Filter the records below, keeping and copying out every line that contains the string "Action".

[INPUT FOR THIS TASK]
-- begin --
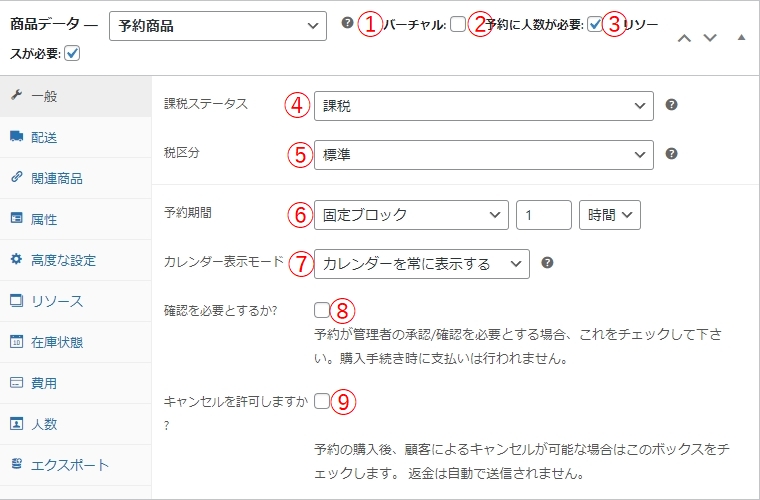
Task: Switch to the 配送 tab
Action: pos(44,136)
-- end --
-- begin --
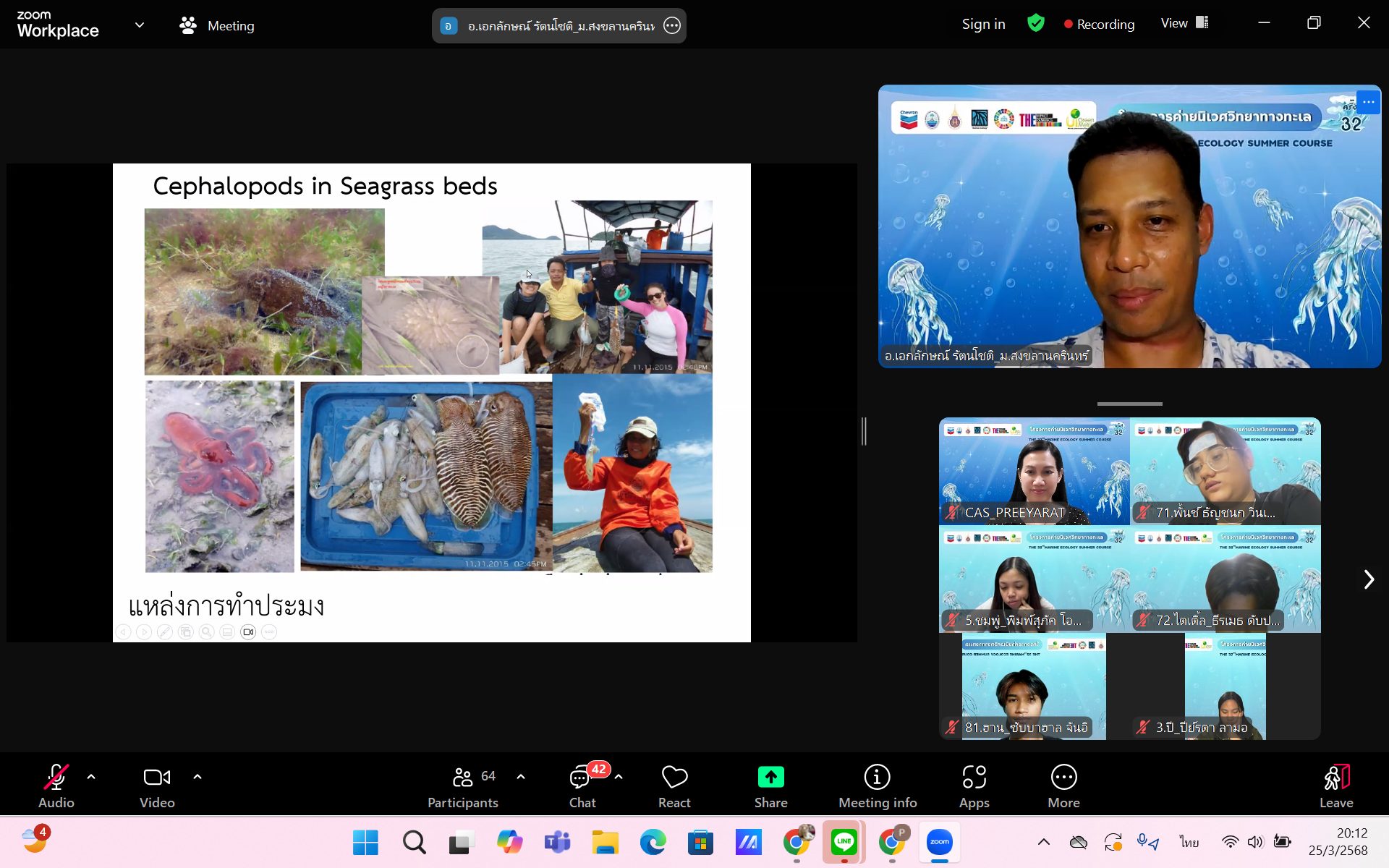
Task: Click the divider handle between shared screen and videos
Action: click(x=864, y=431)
-- end --
-- begin --
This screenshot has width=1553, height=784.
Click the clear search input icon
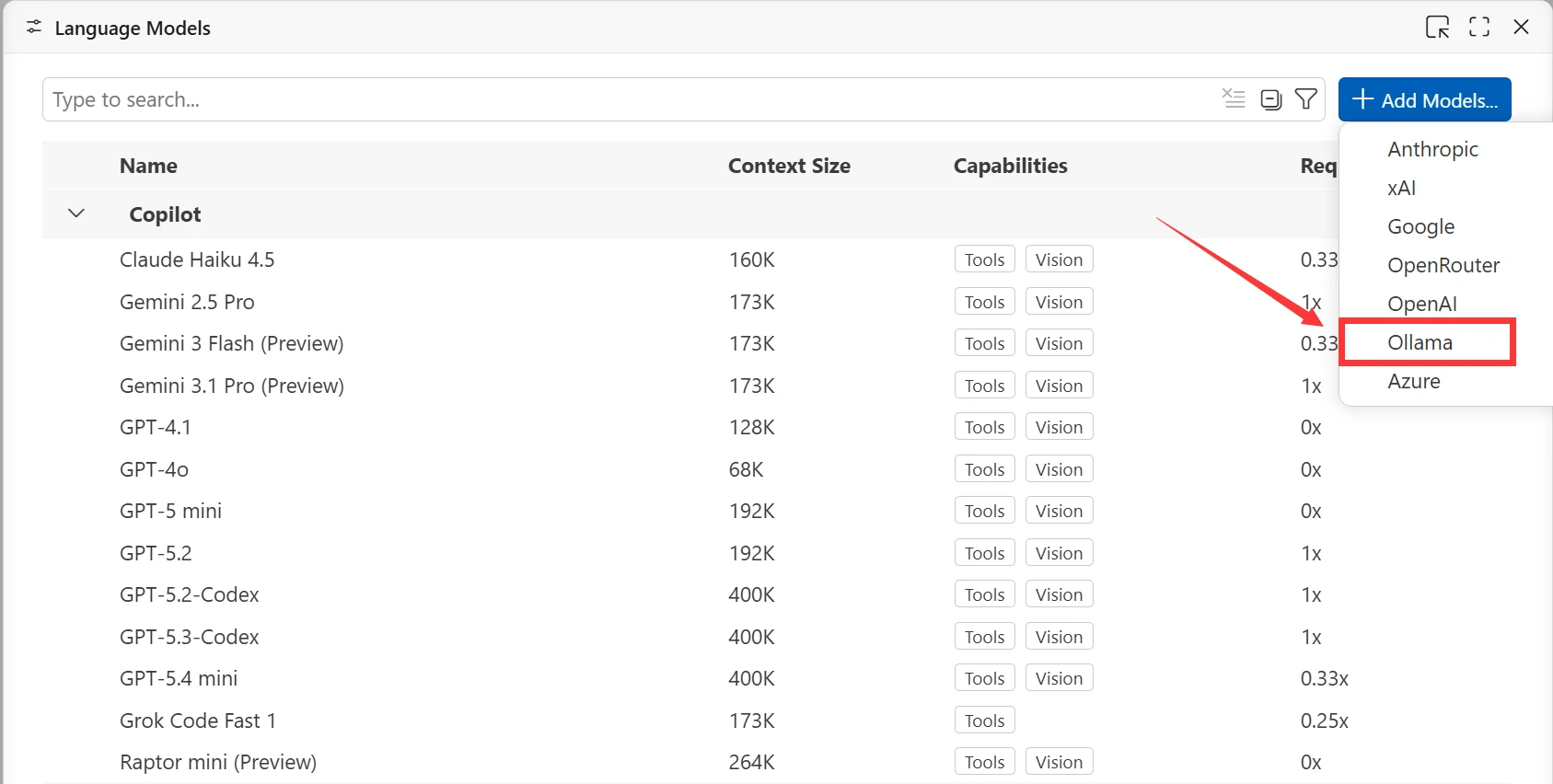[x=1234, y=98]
-- end --
[THE RESULT]
Action: pos(44,136)
Action: click(x=864, y=431)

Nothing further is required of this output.